* BEGIN *
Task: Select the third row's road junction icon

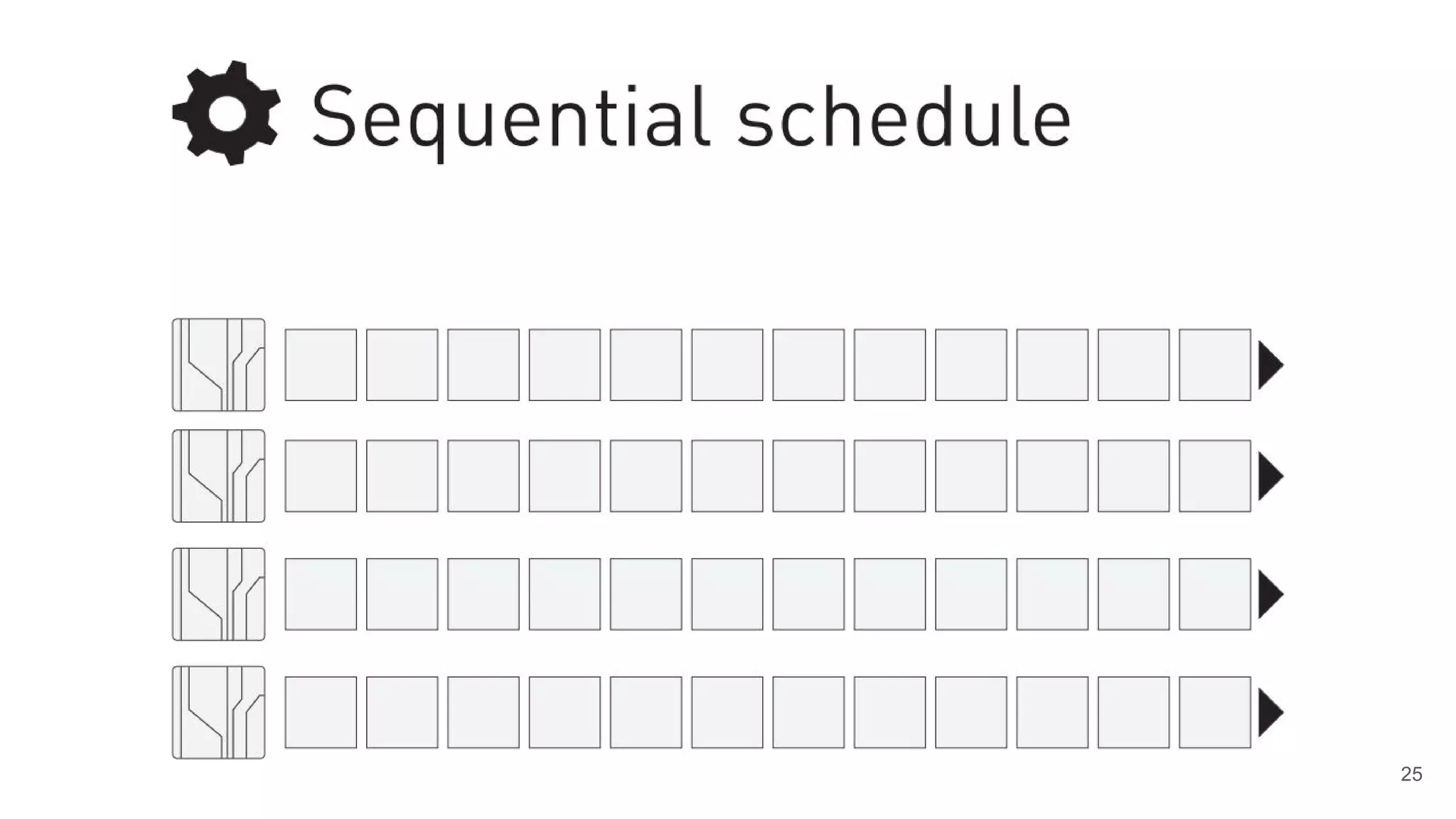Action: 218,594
* END *
* BEGIN *
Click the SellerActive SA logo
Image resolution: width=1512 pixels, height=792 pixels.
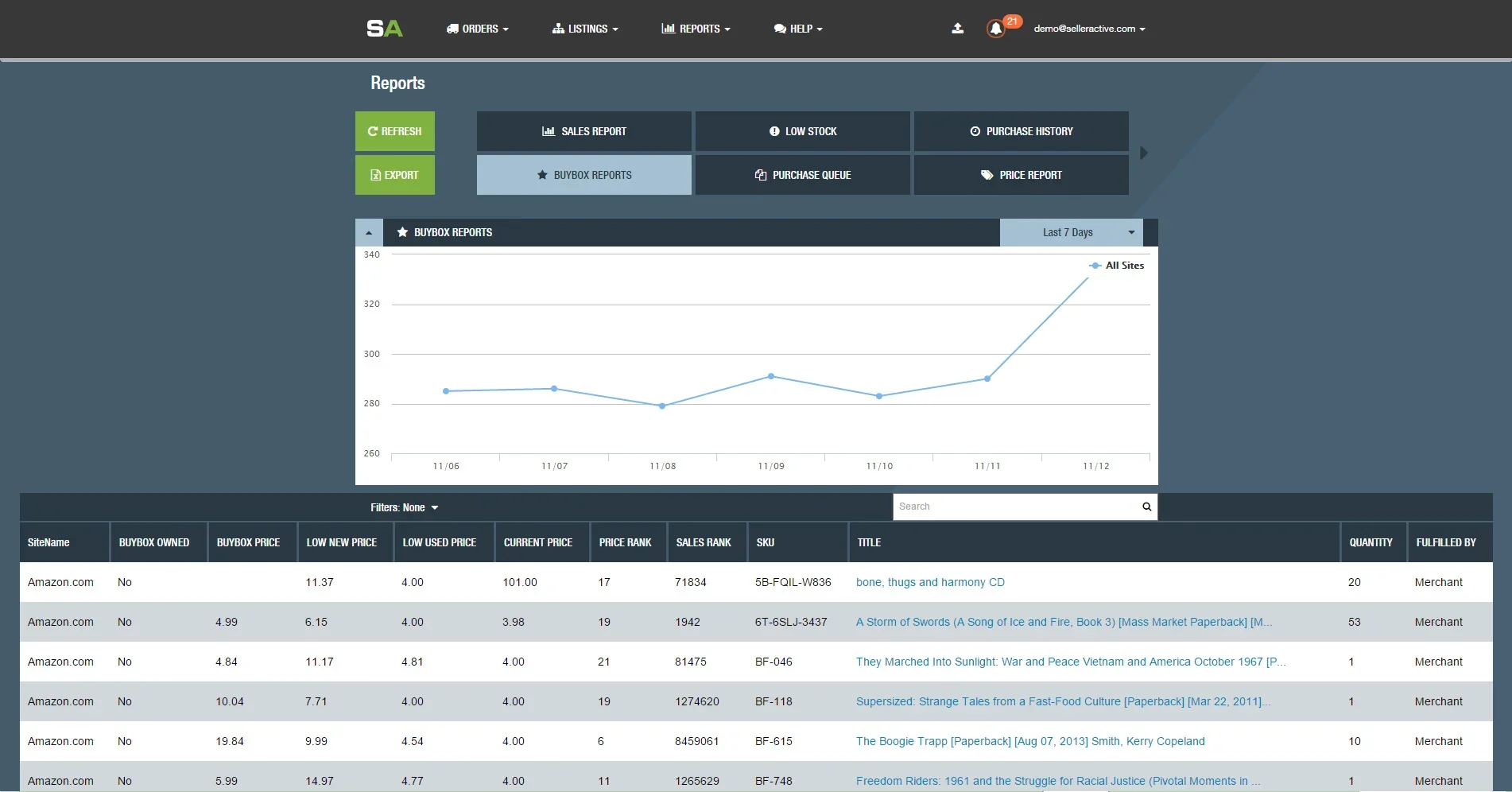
* END *
* BEGIN *
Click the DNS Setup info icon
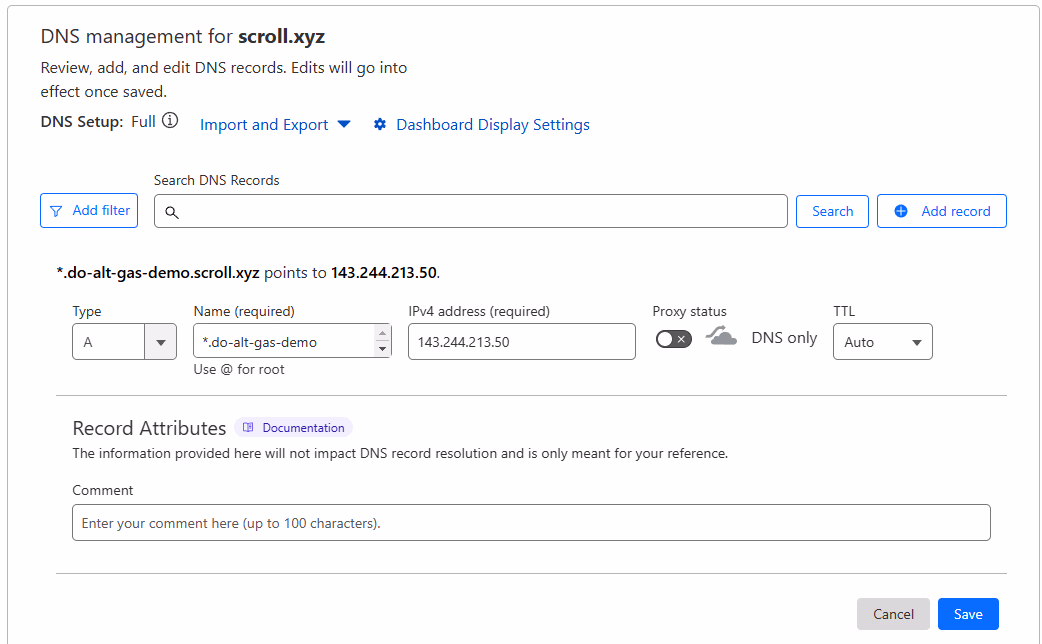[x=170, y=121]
* END *
Request> Recast everything from the line containing "Click the SellerActive SA logo" down to the line containing "Image resolution: width=1512" as a JSON list of strings, one string per line, leaving out blank lines.

Answer to the exercise>
[
  "Click the SellerActive SA logo",
  "Image resolution: width=1512 pixels, height=792 pixels."
]